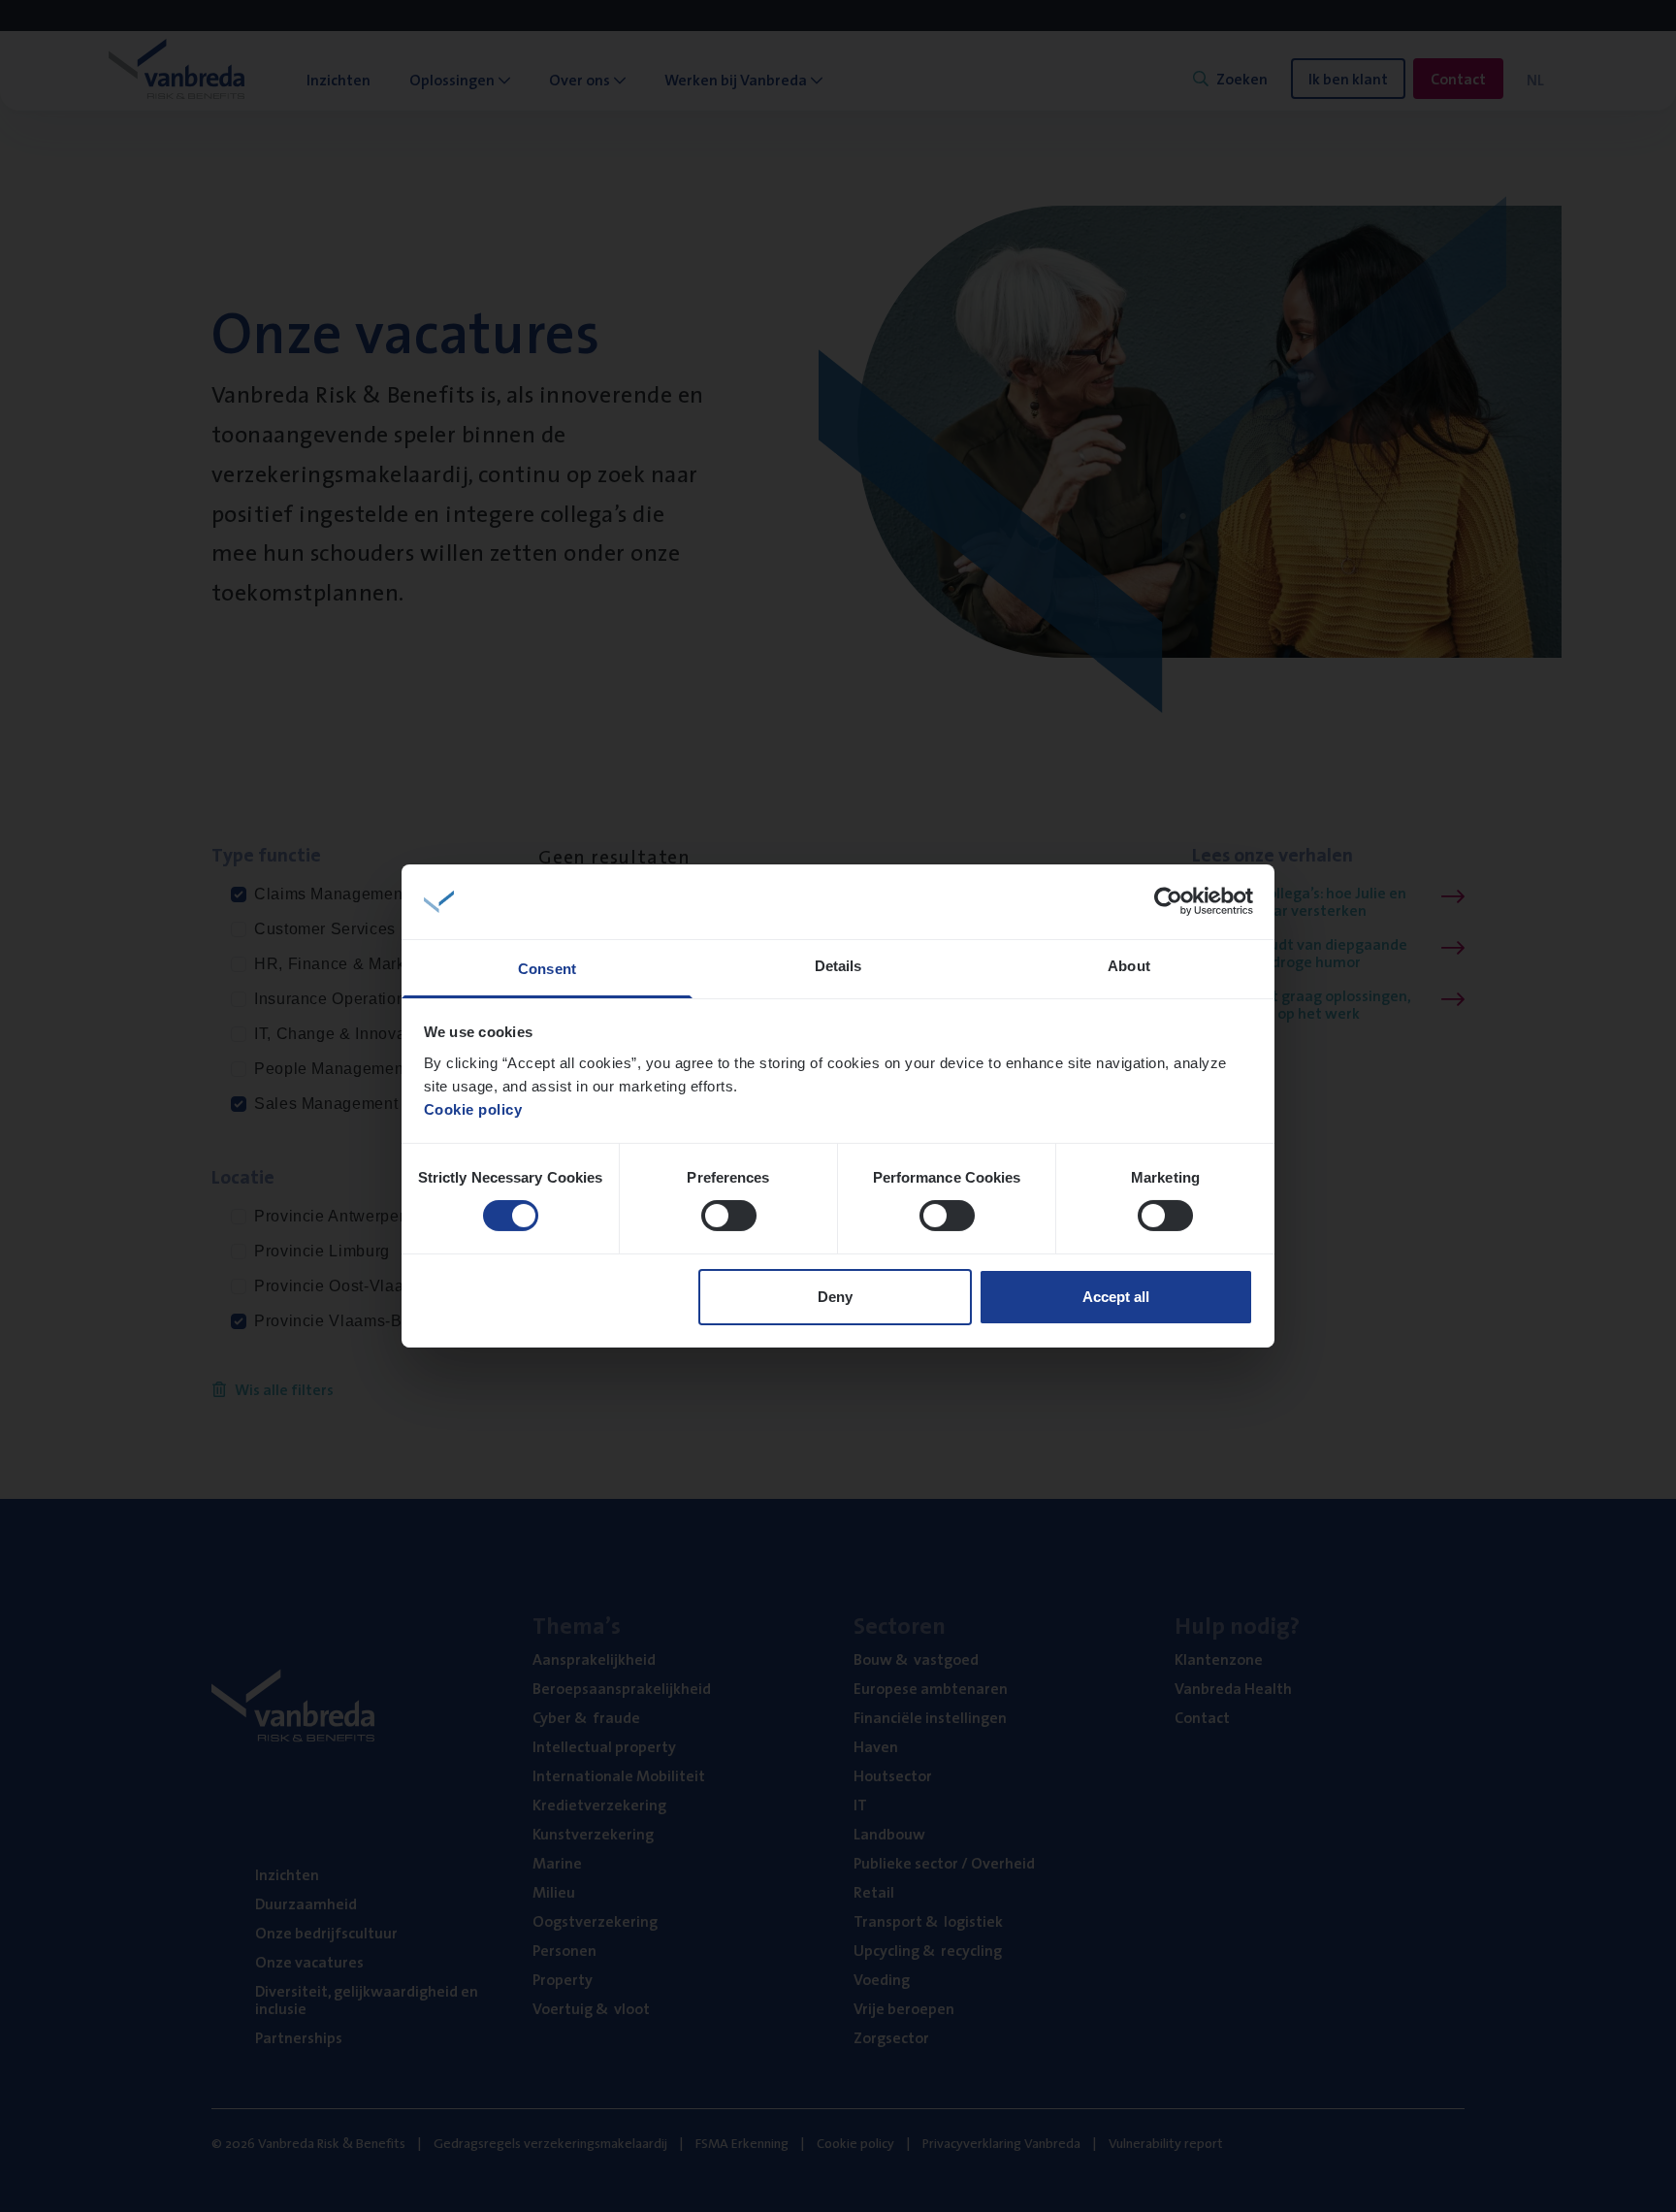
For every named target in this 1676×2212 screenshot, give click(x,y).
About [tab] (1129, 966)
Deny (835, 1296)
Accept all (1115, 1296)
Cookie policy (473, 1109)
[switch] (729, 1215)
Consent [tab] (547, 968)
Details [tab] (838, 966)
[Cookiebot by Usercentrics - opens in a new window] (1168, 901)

> **WORK ITEM**
Print the whole listing exactly, please, and keep any images out of it.

> **YOUR SOLUTION**
For every named target in this 1676×2212 screenshot, give click(x,y).
About [tab] (1129, 966)
Deny (835, 1296)
Accept all (1115, 1296)
Cookie policy (473, 1109)
[switch] (729, 1215)
Consent [tab] (547, 968)
Details [tab] (838, 966)
[Cookiebot by Usercentrics - opens in a new window] (1168, 901)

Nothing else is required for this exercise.